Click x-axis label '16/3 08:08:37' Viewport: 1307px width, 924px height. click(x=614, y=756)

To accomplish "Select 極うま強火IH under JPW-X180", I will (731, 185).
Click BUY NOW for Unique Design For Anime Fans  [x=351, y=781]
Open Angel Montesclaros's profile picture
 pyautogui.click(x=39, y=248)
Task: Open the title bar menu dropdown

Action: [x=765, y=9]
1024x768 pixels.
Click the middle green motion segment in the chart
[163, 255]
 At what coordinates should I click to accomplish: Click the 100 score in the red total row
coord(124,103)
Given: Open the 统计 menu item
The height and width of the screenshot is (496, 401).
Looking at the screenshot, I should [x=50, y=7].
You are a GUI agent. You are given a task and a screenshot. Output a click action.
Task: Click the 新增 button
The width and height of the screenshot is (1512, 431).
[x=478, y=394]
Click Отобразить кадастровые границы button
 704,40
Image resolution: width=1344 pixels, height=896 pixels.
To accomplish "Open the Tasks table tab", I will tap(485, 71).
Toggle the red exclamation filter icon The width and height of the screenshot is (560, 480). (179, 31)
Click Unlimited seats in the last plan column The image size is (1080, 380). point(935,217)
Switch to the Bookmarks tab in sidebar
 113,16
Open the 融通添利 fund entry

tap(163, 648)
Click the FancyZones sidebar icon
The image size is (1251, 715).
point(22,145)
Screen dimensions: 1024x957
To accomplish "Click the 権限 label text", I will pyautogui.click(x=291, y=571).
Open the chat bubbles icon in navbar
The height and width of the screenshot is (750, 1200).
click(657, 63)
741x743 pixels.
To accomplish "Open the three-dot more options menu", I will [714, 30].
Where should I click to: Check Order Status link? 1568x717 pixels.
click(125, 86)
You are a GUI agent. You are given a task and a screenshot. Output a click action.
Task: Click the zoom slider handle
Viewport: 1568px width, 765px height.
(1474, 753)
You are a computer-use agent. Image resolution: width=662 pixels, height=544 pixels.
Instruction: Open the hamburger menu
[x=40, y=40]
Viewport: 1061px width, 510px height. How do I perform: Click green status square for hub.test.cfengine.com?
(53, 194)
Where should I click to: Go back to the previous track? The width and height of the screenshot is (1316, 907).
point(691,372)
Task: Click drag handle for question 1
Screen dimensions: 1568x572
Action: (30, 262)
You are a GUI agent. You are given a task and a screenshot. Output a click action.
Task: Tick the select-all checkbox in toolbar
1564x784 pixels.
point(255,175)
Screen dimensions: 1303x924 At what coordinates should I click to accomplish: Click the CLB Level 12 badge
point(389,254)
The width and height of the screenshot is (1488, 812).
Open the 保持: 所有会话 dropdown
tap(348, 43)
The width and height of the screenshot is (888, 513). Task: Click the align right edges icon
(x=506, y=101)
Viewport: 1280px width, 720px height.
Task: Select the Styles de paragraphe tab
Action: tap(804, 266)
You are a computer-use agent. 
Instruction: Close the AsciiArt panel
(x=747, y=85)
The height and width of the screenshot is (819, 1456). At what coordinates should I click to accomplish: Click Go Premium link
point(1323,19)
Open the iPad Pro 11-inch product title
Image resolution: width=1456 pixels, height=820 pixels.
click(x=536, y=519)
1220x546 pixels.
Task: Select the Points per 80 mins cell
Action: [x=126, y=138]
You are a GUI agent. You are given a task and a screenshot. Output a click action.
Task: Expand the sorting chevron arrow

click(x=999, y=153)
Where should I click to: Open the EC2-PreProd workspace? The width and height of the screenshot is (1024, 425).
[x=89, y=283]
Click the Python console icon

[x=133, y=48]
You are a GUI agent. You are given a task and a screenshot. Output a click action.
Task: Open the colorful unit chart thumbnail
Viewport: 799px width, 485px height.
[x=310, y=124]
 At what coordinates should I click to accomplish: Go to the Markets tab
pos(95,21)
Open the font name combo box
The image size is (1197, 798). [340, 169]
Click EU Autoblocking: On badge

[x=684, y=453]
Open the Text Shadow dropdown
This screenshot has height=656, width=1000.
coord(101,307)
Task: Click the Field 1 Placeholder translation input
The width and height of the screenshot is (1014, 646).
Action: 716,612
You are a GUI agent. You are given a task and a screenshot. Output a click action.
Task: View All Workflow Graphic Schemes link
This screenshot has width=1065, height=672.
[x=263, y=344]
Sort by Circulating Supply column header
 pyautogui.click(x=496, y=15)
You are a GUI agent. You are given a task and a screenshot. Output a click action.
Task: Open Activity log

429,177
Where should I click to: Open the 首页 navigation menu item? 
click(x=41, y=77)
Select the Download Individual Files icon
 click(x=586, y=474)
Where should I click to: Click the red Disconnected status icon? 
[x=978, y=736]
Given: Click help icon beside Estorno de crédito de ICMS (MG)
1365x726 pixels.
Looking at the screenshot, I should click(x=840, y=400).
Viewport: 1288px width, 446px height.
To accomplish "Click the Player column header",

++++++

- **Exercise aim**
Rewrite the lines from the one containing "Viewport: 1288px width, 446px height." through the end of the data, changing "Player" to "Team" and leaving everything else as it is.

- **Output for this exercise**
Viewport: 1288px width, 446px height.
To accomplish "Click the Team column header",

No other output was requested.